* **Job**: Lay out the entries below as a JSON list of strings, with each line as its own string and blank lines omitted.

— START OF Task inputs —

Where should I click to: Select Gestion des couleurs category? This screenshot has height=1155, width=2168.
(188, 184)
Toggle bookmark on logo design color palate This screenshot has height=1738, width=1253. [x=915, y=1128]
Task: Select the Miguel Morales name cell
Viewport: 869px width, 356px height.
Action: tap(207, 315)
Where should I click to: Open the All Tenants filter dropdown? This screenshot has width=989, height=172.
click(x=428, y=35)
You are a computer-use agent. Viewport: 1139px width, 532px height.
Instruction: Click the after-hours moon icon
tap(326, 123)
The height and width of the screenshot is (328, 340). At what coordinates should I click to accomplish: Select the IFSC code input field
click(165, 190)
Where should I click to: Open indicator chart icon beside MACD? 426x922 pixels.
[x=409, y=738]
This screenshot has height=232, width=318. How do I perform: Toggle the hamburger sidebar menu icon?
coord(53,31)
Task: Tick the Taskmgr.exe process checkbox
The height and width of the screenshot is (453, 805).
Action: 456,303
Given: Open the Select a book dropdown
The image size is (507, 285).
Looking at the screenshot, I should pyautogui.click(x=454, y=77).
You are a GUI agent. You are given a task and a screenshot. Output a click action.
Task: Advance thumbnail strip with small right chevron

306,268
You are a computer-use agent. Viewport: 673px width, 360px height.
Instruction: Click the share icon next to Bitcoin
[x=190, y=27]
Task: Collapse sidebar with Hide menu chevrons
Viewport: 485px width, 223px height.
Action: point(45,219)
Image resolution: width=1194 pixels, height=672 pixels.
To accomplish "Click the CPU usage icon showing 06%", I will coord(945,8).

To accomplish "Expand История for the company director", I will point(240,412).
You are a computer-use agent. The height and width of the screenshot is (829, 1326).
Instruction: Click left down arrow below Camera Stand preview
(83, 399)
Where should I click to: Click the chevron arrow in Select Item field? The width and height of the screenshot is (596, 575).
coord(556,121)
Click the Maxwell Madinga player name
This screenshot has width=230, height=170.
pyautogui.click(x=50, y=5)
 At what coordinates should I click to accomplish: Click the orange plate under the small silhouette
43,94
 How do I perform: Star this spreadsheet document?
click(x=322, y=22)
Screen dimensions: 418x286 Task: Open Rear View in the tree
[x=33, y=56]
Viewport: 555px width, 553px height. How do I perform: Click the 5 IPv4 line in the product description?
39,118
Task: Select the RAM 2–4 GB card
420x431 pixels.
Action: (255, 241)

— END OF Task inputs —

* **Result**:
[
  "Where should I click to: Select Gestion des couleurs category? This screenshot has height=1155, width=2168.",
  "(188, 184)",
  "Toggle bookmark on logo design color palate This screenshot has height=1738, width=1253. [x=915, y=1128]",
  "Task: Select the Miguel Morales name cell",
  "Viewport: 869px width, 356px height.",
  "Action: tap(207, 315)",
  "Where should I click to: Open the All Tenants filter dropdown? This screenshot has width=989, height=172.",
  "click(x=428, y=35)",
  "You are a computer-use agent. Viewport: 1139px width, 532px height.",
  "Instruction: Click the after-hours moon icon",
  "tap(326, 123)",
  "The height and width of the screenshot is (328, 340). At what coordinates should I click to accomplish: Select the IFSC code input field",
  "click(165, 190)",
  "Where should I click to: Open indicator chart icon beside MACD? 426x922 pixels.",
  "[x=409, y=738]",
  "This screenshot has height=232, width=318. How do I perform: Toggle the hamburger sidebar menu icon?",
  "coord(53,31)",
  "Task: Tick the Taskmgr.exe process checkbox",
  "The height and width of the screenshot is (453, 805).",
  "Action: 456,303",
  "Given: Open the Select a book dropdown",
  "The image size is (507, 285).",
  "Looking at the screenshot, I should pyautogui.click(x=454, y=77).",
  "You are a GUI agent. You are given a task and a screenshot. Output a click action.",
  "Task: Advance thumbnail strip with small right chevron",
  "306,268",
  "You are a computer-use agent. Viewport: 673px width, 360px height.",
  "Instruction: Click the share icon next to Bitcoin",
  "[x=190, y=27]",
  "Task: Collapse sidebar with Hide menu chevrons",
  "Viewport: 485px width, 223px height.",
  "Action: point(45,219)",
  "Image resolution: width=1194 pixels, height=672 pixels.",
  "To accomplish \"Click the CPU usage icon showing 06%\", I will coord(945,8).",
  "To accomplish \"Expand История for the company director\", I will point(240,412).",
  "You are a computer-use agent. The height and width of the screenshot is (829, 1326).",
  "Instruction: Click left down arrow below Camera Stand preview",
  "(83, 399)",
  "Where should I click to: Click the chevron arrow in Select Item field? The width and height of the screenshot is (596, 575).",
  "coord(556,121)",
  "Click the Maxwell Madinga player name",
  "This screenshot has width=230, height=170.",
  "pyautogui.click(x=50, y=5)",
  " At what coordinates should I click to accomplish: Click the orange plate under the small silhouette",
  "43,94",
  " How do I perform: Star this spreadsheet document?",
  "click(x=322, y=22)",
  "Screen dimensions: 418x286 Task: Open Rear View in the tree",
  "[x=33, y=56]",
  "Viewport: 555px width, 553px height. How do I perform: Click the 5 IPv4 line in the product description?",
  "39,118",
  "Task: Select the RAM 2–4 GB card",
  "420x431 pixels.",
  "Action: (255, 241)"
]